Extract provided:
In short, the Tomb of Caragthax the Reaver provides an interesting, if short, adventure, easy to insert into almost any campaign.

Spoilers Below

The adventure has three different plot hooks that allow it to be put into almost any campaign. The first one, which to me feels the most natural and the way the adventure is geared toward using, offers all a good adventuring party needs: a poor, lost girl, a town in need, and a gold reward. The other two allow the adventure to be slipped in between two destinations in the main campaign. No matter the hook, the PCs end up at a cairn, complete with descriptions, checks and their DCs and information, and even a couple of simple maps for the DM to envision for any other description needed.

The trapped entrance is great and creative, and the crypt thing waiting at the bottom to split the party is a well-thought out ambush. The tactics and play-by-play sections lay out exactly what the enemies will do given a number of circumstances, including if any of the players resist the Teleportation Burst.

The little girl provides a surprising, if dark, twist. Players used to rushing in to aid the weak and the poor may find that this little girl is no longer weak, nor on their side.

The last few pages at the end contain stat blocks for all the monsters in the encounter, conveniently scaled for three encounter levels (3-4, 5, and 6-7) so DMs can easily change the difficulty level of the encounters with ease depending on the party. In addition, just about anything a DM would need to look up is linked to d20pfsrd, making it easy for DMs who use computers to instantly have the information at the ready instead of having to hunt through various books for the information.

Material provided:

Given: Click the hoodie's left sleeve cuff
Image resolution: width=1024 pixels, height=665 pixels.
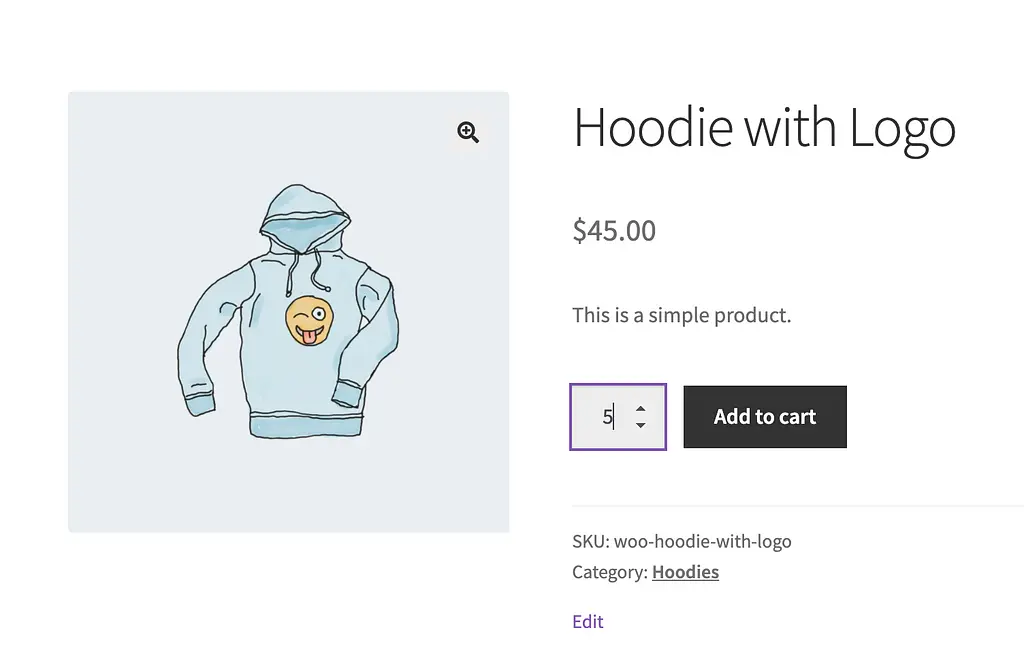Looking at the screenshot, I should tap(197, 405).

Task statement: From the review of the Tomb of Caragthax the Reaver above, reproduce the passage that begins at the words "The little girl" and stops after the words "on their side.".

Complete response:
The little girl provides a surprising, if dark, twist. Players used to rushing in to aid the weak and the poor may find that this little girl is no longer weak, nor on their side.